The Sound and the Fury: Academic Retreat Led by Dr. Glenn Arbery
This retreat takes up The Sound and the Fury by William Faulkner, one of the most formally ambitious and searching works of modern literature. Through its bold narrative structure and shifting modes of perception, the novel draws readers into fundamental questions about time, memory, and the search for coherence in human experience.
Led by Glenn Arbery of Wyoming Catholic College, the retreat will center on sustained engagement with the text in seminar and lecture. Together, participants will read, discuss, and reflect on the novel, allowing its language, images, and patterns to come gradually into view.
Retreat Details
Our multi-day academic retreats are small gatherings focused on great texts, thoughtful conversations, and intellectual friendship. Each retreat is led by a professor and centers on a specific thinker, theme, topic, or text.
The heart of the retreat is a robust academic program of twelve one-hour sessions—typically nine seminars and three lectures. Seminars are limited to 15 or fewer participants and emphasize close reading, intellectual humility, and the shared pursuit of truth. The professor's lectures synthesize themes and situate the readings within a broader whole.

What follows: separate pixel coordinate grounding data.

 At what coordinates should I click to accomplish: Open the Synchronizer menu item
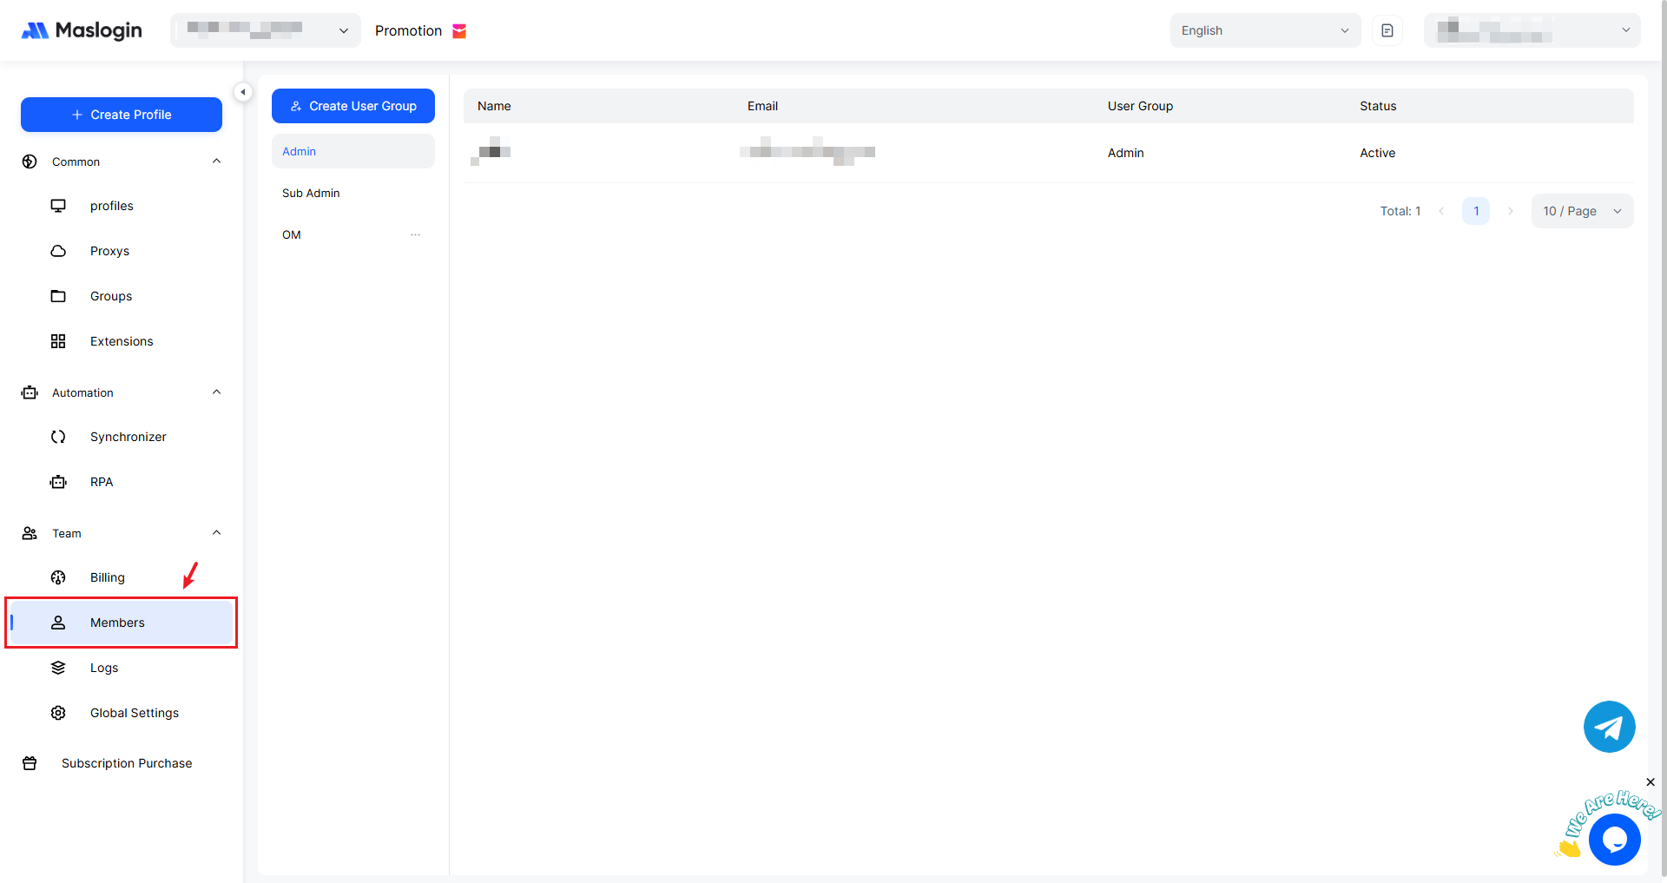point(128,437)
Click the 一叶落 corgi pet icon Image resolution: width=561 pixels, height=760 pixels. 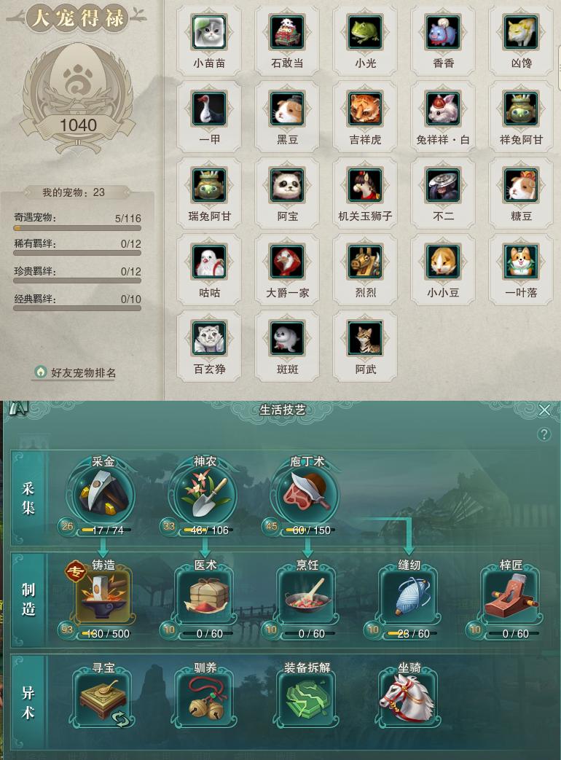click(521, 262)
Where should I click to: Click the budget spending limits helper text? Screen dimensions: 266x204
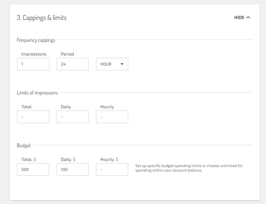click(189, 168)
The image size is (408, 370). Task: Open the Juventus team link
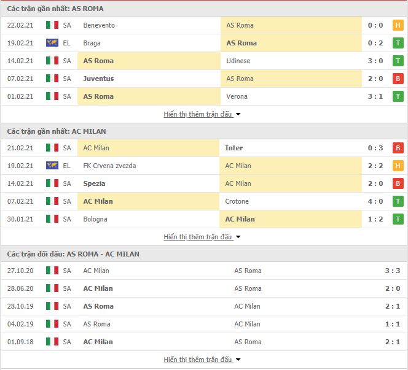98,79
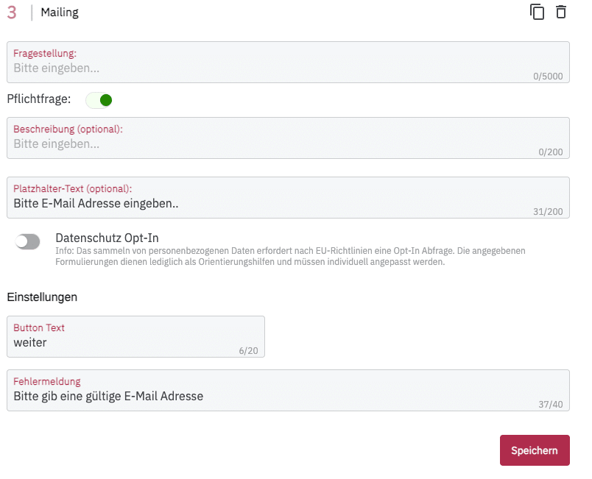Click the 6/20 counter in Button Text
The width and height of the screenshot is (592, 479).
pos(248,351)
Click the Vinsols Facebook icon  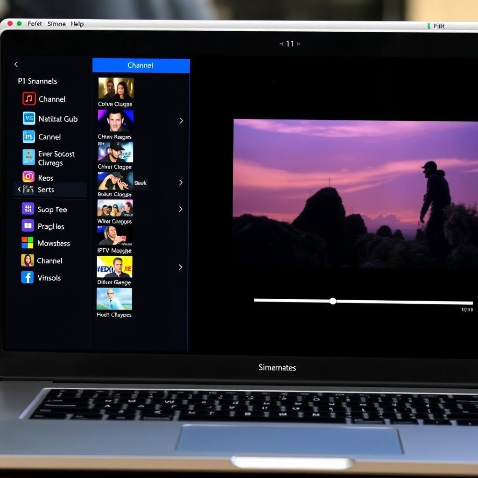(x=28, y=278)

The atmosphere is intentionally contemplative and relational—free from digital distraction and grounded in attentiveness, presence, and receptivity.
Location
Our academic retreats are held at our Kingfisher Center, which is located on the southwest side of Austin, Texas.
Cost
For accepted participants, the Valor Institute will cover the cost of the program fee, texts, lodging, and meals. We ask for participants to pay for their own travel to and from the retreat — though we do offer travel scholarships for those in need. We do not want cost to be a barrier for anyone desiring to participate in our programs.
Schedule
A typical retreat day runs from 10:30 a.m. to 6:30 p.m. including time for lunch, dinner, and breaks.
Preparation
Participants are expected to carefully read and annotate all texts before arriving at the retreat. Because of academic retreats involve a significant amount of time in seminar, preparation is essential.
Registration & Questions
Space in our retreats is limited, so we encourage you to apply as soon as possible. For any questions, please contact us.
About the Leader
Dr. Glenn Arbery is Professor of Humanities at Wyoming Catholic College.
Born in South Carolina and raised in Georgia, Dr. Arbery earned his B.A. at the University of Georgia and his Ph.D. in Literature and Politics at the University of Dallas, where he met his wife-to-be, Virginia Lombardo.
He has taught literature at the University of St. Thomas in Houston; Thomas More College of Liberal Arts in Merrimack, New Hampshire; the University of Dallas (through the Dallas Institute); and Assumption College in Worcester, Massachusetts, where he held the d’Alzon Chair of Liberal Education.
In 2013, he and Virginia, also a Ph.D. from the University of Dallas, went to Wyoming Catholic College to teach Humanities, Trivium, and Philosophy. Dr. Arbery became president of Wyoming Catholic in 2016. In the Fall of 2023, he stepped down from the presidency and returned to the teaching faculty of the College.
In addition to numerous essays and reviews, he has published two volumes with ISI Books, Why Literature Matters and The Southern Critics. He is editor of The Tragic Abyss for the Dallas Institute Press and Augustine’s Confessions and Its Influence, St. Augustine Press. His novel Bearings and Distances was published by Wiseblood Books in 2015, and his second, Boundaries of Eden, was published in 2020.
He has served as Director of the Teachers Academy at the Dallas Institute of Humanities and Culture and as an editor at People Newspapers in Dallas, where he won regional and national awards for his writing. Most recently, he received the 2025 Excellence in Theology Award from the Center for Beauty and Culture at Benedictine College. He and Virginia have eight children and twenty-four grandchildren.